Description of the task: Below are records with pictures in them. Output exactly the lines from the one with "Instruction: Open the 客户成功服务台 reference" through the one with "703x684 pixels.", both included, and leave every picture out; give only those lines.

---- Data

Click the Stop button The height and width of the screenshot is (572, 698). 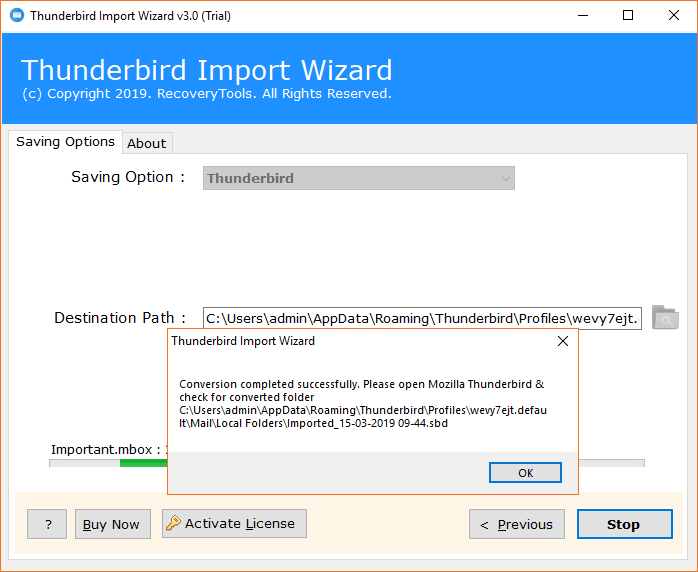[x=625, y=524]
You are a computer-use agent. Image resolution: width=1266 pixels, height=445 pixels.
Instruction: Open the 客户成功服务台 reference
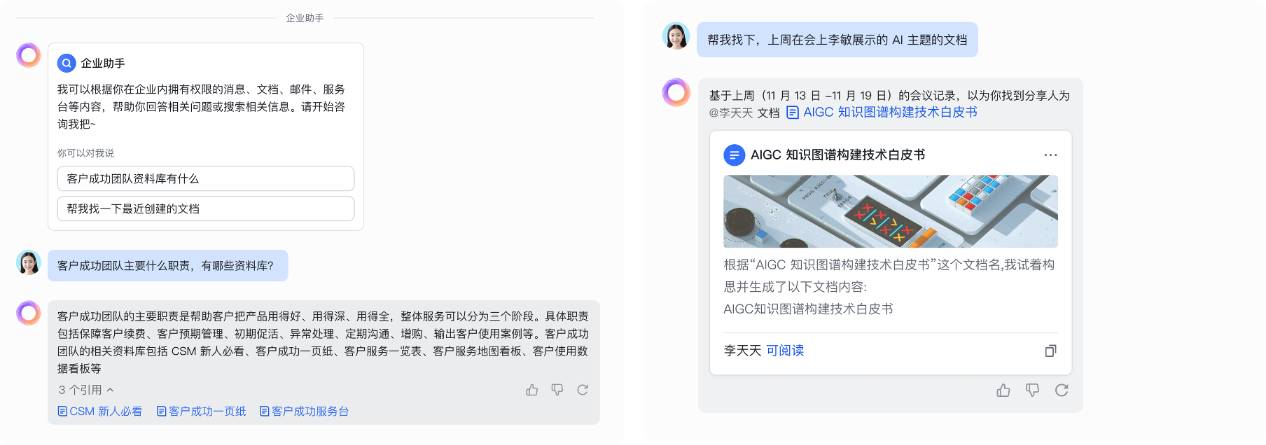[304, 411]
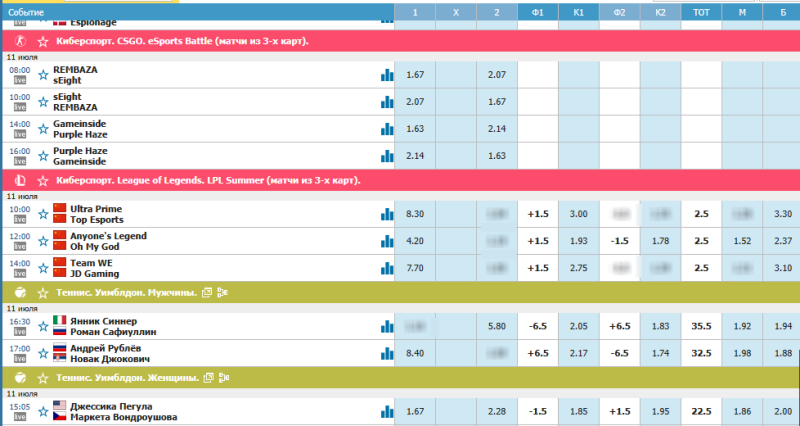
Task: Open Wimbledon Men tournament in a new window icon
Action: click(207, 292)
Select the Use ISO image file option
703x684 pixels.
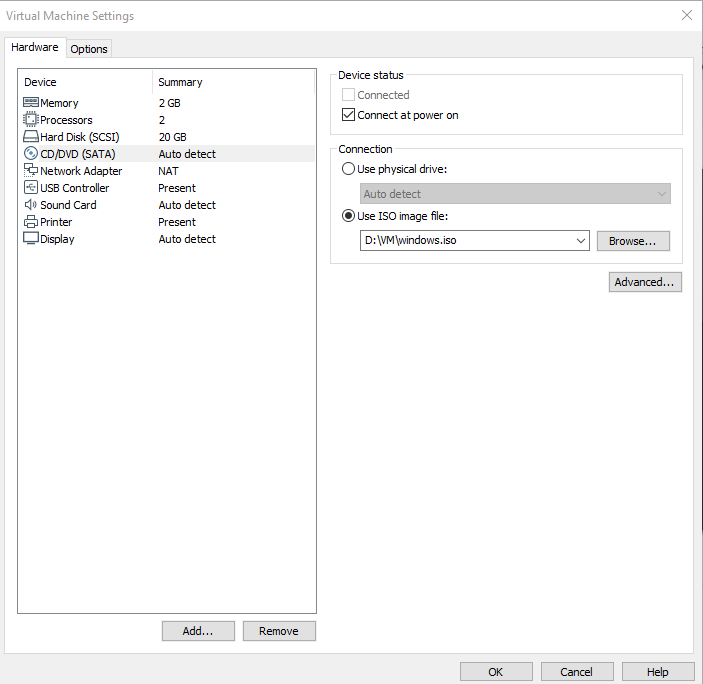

--------
---- Data

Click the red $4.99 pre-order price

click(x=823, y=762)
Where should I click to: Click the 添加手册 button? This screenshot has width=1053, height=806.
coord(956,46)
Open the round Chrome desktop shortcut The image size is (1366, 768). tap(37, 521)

--------

Exercise output:
Instruction: Open the 客户成功服务台 reference
[304, 411]
Task: Open Wimbledon Men tournament in a new window icon
Action: click(207, 292)
Select the Use ISO image file option
703x684 pixels.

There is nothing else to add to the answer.